Art of Japan and the delightful art of Totoya Hokkei (1780-1850)
Lee Jay Walker
Modern Tokyo Times
Totoya Hokkei (1780-1850) was born during the Edo Period and while he passed away well before the Meiji Restoration of 1868, it is clear that Western art was increasingly encroaching during the later period of his lifetime. Of course, many powerful impressionist artists equally adored certain aspects of Japanese art. Therefore, Hokkei witnessed many changes during his lifetime.
Initially, Hokkei was a fishmonger, but the lore of art and being blessed with amazing artistic skills meant that a new direction was in the offing for this fascinating artist. Indeed, his ability meant that he studied under potent individuals including Kano Yosen and Hokusai. Internationally, Hokusai is one of the most famous artists to emerge from the land of the rising sun. Yet, Yosen equally imbued new concepts and ideas into the intriguing mind of Hokkei – in time, Hokusai would further enlighten Hokkei.

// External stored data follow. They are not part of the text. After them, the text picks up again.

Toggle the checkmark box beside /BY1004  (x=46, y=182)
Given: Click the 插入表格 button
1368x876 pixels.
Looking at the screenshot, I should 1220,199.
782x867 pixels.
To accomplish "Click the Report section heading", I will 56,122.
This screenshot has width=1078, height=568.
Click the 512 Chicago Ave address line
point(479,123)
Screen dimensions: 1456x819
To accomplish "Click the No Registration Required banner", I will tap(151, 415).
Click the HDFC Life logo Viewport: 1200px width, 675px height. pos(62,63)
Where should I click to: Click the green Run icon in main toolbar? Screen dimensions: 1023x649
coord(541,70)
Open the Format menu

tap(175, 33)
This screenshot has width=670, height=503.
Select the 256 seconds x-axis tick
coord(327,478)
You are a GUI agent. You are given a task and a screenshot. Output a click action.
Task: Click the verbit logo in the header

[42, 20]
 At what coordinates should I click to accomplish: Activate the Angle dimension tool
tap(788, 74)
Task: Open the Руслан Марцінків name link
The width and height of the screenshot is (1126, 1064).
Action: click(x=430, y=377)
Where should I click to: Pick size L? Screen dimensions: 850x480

Despite this, Hokkei had an adorable independent artistic spirit and this led him to fuse many areas of art. Likewise, Hokkei had no intention of merely following in the footsteps of esteemed artists. Hence, he developed and fused what hit a chord with his own individual style, while focusing on the economic side based on an earnest reality. Therefore, Hokkei commissioned woodblock prints for wealthy people and focused extensively on illustrations for books.
I state in another art piece, “The work of Hokkei is based on adorable simplicity that fuses his own individualism and influences from other artists including Hokusai and Hishikawa Moronobu. In other words, the modern themes of the floating world to more traditional ukiyo-e artists both impacted on Hokkei. This reality illuminates the lightness of this intriguing artist.”
Naturally, Hokkei witnessed political convulsions during the later part of his life and new realities that would soon impact on Japan in his final years. Yet, alternatively, from an artistic point of view, more Japanese artists began to witness the growing shadows of Western art. At the same time, social and political ideas were not static despite the longevity of the Edo Period – and this notably applies to the nineteenth century and before the ending of this period of Japanese history. Therefore, Hokkei, from a distant initial career path, ultimately created adorable art and stunning illustrations.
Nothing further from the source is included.